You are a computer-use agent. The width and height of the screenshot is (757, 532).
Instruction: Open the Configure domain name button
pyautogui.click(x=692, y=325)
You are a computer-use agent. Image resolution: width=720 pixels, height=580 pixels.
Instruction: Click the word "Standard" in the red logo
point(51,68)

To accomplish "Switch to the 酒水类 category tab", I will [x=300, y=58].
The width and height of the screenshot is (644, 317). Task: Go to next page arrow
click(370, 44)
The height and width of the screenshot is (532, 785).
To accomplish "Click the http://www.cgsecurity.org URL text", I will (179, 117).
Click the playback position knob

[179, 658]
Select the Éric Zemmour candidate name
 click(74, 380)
**********
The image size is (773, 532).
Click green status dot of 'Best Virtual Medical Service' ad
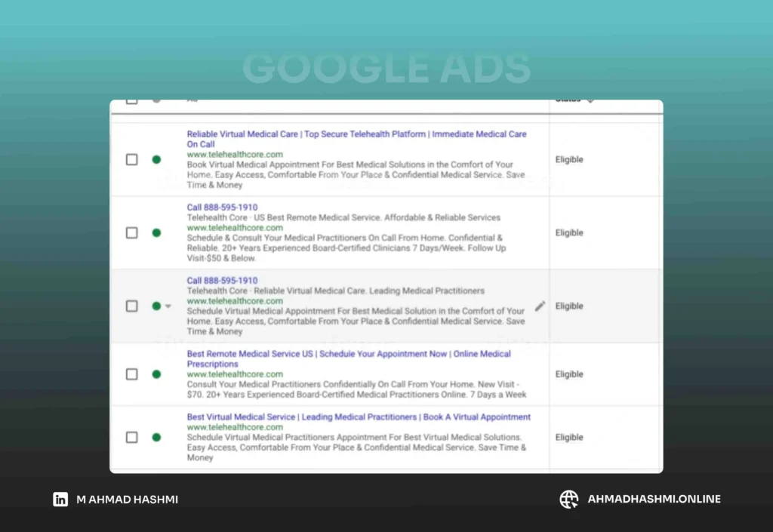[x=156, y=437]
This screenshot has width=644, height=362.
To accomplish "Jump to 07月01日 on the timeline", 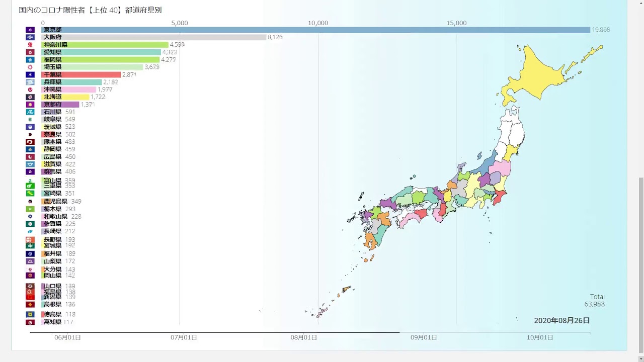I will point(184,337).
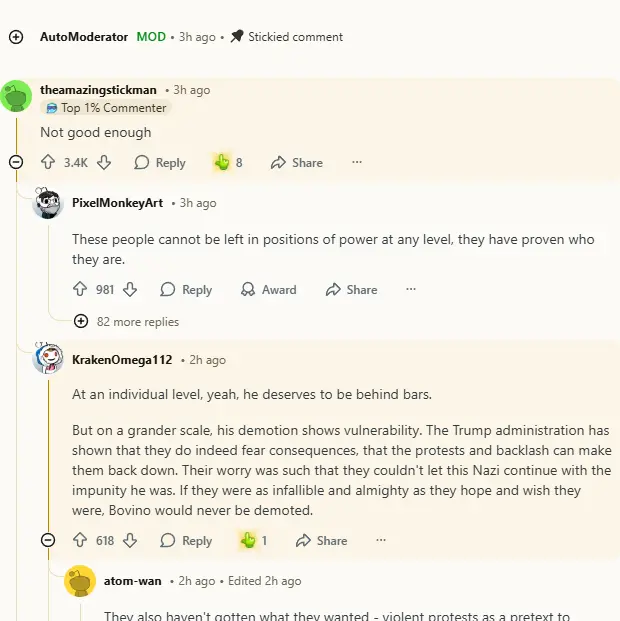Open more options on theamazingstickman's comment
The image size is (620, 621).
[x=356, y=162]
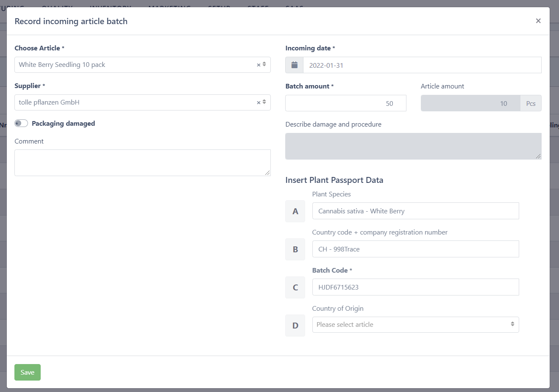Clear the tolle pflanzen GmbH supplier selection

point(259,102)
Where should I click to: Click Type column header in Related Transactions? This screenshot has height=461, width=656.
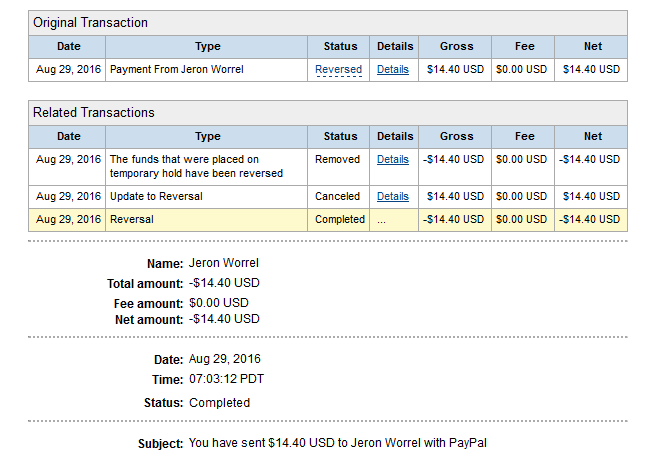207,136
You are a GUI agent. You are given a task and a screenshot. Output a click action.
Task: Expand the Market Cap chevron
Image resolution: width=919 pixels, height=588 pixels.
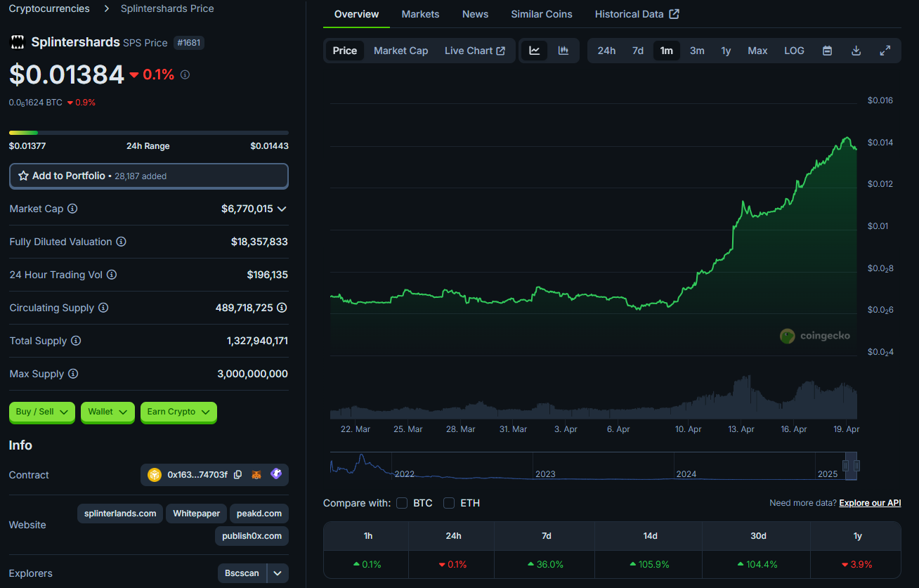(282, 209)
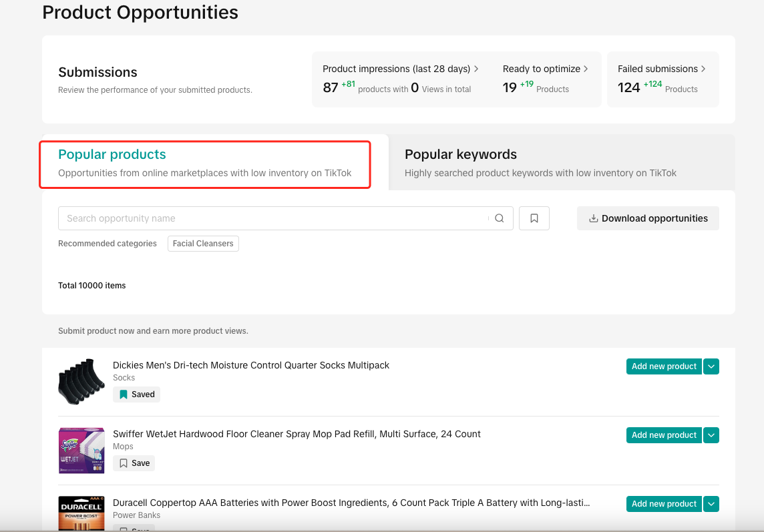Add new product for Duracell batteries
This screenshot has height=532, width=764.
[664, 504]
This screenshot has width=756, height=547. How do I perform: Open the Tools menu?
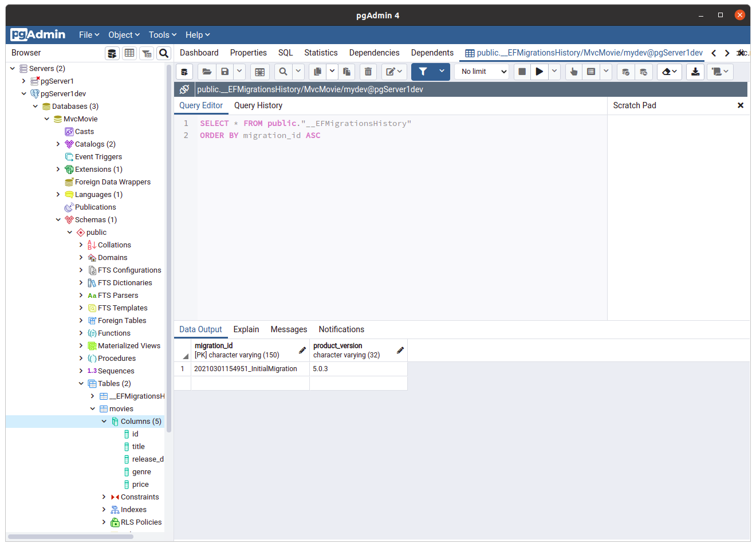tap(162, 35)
**********
**INSTRUCTIONS TO FOLLOW:** Tell how many lines of the material above hold "agent", answering with a bare number.

**OUTPUT OF THE TASK:** 3